I was standing near DeChambeau, a few hundred yards away from the 10th green, when I realized what I wanted to do. I wanted to remember every scene — every moment that I could — for the next two hours. I didn’t know it at the time, but I was about to watch one of the greatest back nines in the history of the U.S. Open. I didn’t want to choose sides, I wanted to bear witness to whatever unfolded, and scribble it all down for history’s sake.

Television can’t properly convey what the tension of the back nine of a major feels like. They’re too often showing you shots on tape, then stuffing as many ads in as possible until the story feels like it’s going to suffocate. You’d never know, watching at home, that so much is happening at once, that a roar from the green ahead, or the one behind, can send a message.

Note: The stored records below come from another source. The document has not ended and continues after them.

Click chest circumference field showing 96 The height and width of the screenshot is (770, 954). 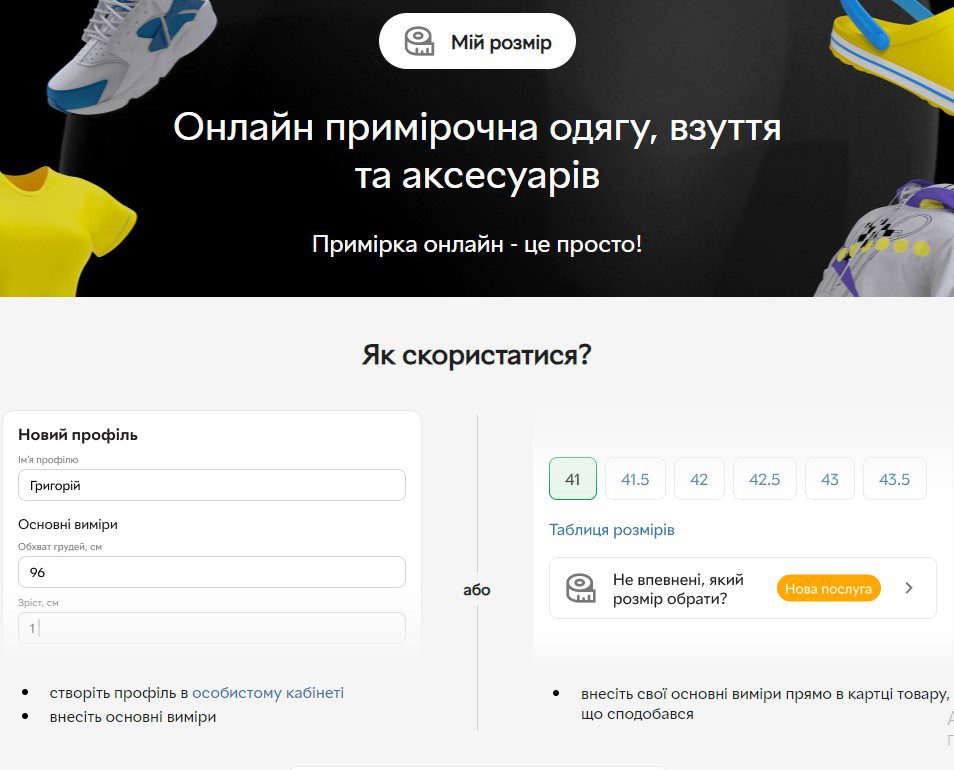pos(212,572)
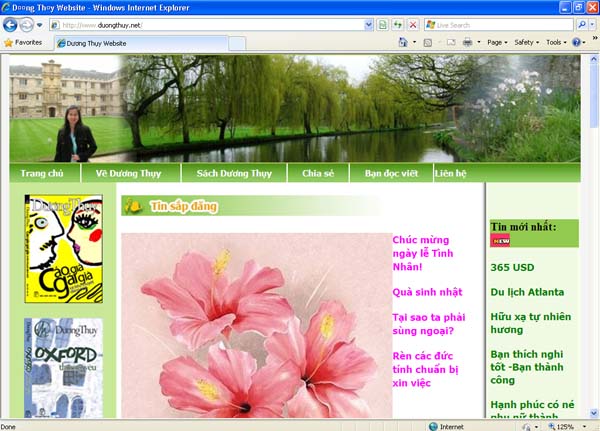The height and width of the screenshot is (431, 600).
Task: Open the Sách Dương Thụy menu
Action: (234, 173)
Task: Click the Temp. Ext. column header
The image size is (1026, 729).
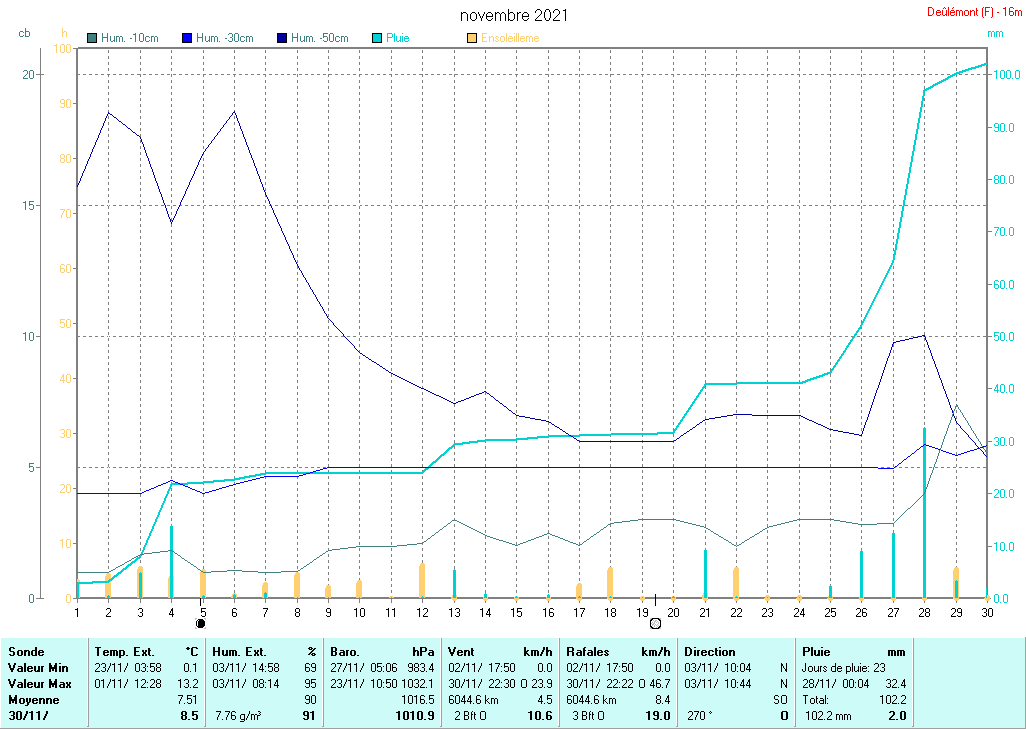Action: (124, 652)
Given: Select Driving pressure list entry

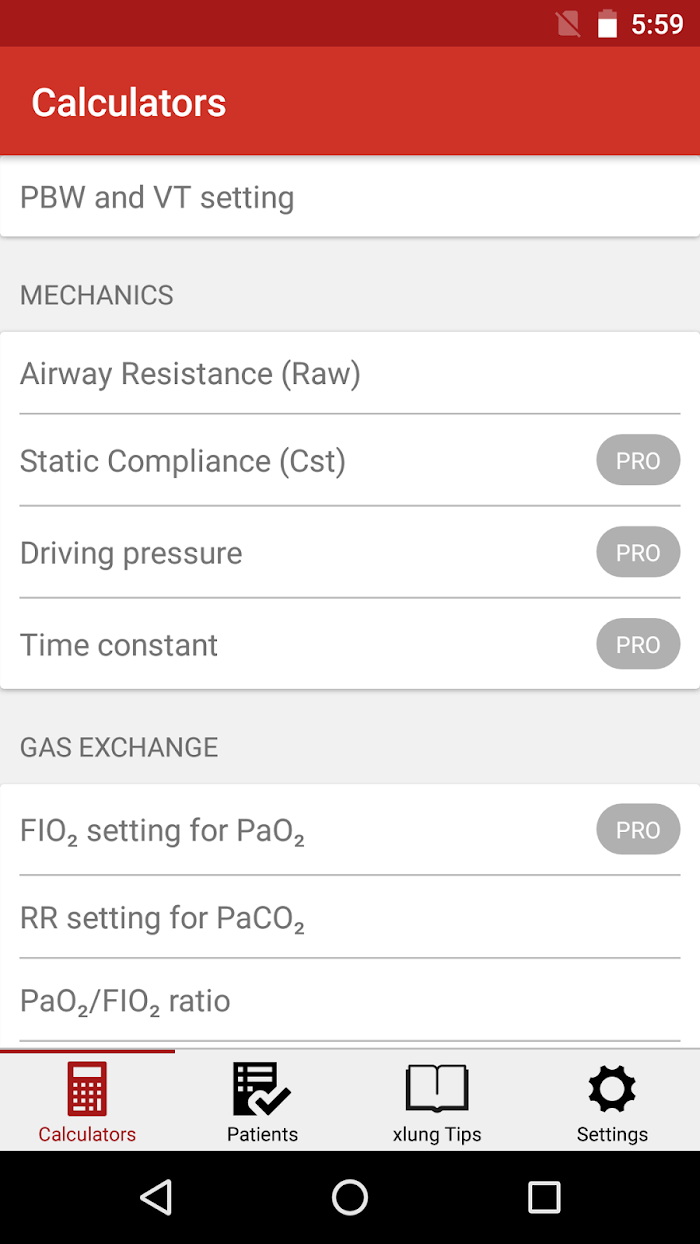Looking at the screenshot, I should pos(131,553).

It was 4:34 p.m. when McIlroy sent his putt trickling toward the hole. When it dove into the cup, the United States Open was tied at 6-under par. McIlroy gave a subtle fist pump as he walked to retrieve his ball, and a few hundred yards away, DeChambeau took notice.

“I knew what he did based on the roars,” DeChambeau said. “That was actually kind of fun because it gave me the knowledge of what I had to do.”

It was 4:38 p.m. when DeChambeau hit a lay up on the 10th hole. He had driven it right of the fairway yet again, and though he wanted to try and reach the par 5 in two, he knew he couldn’t get there from a dodgy lie. He understood that he did not need to take risks to win, at least not yet. It was McIlroy, in the group ahead, who needed to press.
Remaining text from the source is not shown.